■ Material provided:
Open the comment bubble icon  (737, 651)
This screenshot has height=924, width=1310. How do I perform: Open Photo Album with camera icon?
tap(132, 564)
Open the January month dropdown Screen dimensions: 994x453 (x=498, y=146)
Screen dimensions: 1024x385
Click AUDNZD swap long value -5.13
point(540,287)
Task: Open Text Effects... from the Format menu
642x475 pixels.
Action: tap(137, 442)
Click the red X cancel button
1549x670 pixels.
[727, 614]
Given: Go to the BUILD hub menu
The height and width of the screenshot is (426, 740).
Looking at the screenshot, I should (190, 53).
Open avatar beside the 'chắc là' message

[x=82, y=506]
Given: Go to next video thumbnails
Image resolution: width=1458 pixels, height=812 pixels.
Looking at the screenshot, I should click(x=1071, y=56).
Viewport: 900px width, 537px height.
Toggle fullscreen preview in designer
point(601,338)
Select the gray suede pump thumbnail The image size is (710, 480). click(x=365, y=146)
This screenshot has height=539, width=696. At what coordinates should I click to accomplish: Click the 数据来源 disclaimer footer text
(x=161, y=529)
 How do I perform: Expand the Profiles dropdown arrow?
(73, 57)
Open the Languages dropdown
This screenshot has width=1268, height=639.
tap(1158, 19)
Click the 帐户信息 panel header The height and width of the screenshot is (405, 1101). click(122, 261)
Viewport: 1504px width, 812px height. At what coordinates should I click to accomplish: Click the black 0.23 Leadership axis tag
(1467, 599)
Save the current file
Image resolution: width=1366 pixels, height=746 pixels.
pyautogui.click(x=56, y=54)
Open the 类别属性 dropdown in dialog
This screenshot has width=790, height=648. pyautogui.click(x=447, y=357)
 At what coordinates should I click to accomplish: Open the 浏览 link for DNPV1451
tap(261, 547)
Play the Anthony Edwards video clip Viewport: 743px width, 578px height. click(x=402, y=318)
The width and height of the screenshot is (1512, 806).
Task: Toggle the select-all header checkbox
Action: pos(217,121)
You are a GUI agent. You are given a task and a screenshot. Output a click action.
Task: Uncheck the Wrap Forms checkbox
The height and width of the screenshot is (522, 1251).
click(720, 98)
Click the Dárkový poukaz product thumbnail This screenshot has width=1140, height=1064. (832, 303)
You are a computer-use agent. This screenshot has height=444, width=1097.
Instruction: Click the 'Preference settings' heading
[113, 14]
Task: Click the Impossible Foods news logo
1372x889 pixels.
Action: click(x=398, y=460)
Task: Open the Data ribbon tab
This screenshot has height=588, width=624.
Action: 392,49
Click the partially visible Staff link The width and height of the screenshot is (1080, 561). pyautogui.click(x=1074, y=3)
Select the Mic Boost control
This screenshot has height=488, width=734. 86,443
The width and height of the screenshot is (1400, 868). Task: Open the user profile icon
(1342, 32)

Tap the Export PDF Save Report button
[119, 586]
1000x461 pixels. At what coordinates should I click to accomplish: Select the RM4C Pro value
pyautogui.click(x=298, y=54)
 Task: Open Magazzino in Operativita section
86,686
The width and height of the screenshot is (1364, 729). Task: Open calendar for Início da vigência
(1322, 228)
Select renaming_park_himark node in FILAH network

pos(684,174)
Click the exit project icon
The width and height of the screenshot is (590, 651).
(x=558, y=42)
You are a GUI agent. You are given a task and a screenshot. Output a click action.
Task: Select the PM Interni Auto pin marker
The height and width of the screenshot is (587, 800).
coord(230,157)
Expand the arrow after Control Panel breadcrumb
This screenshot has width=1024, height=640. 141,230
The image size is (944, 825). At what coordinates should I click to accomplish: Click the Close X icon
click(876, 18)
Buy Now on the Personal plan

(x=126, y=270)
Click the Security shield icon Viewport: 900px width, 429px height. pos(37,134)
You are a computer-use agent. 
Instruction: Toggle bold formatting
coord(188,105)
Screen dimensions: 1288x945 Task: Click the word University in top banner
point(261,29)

■ Try it:
The expected answer is a word-for-word copy of every line from the one that contains "Screen dimensions: 1288x945" through the final line of the material.

■ Reply to the task:
Screen dimensions: 1288x945 Task: Click the word University in top banner
point(261,29)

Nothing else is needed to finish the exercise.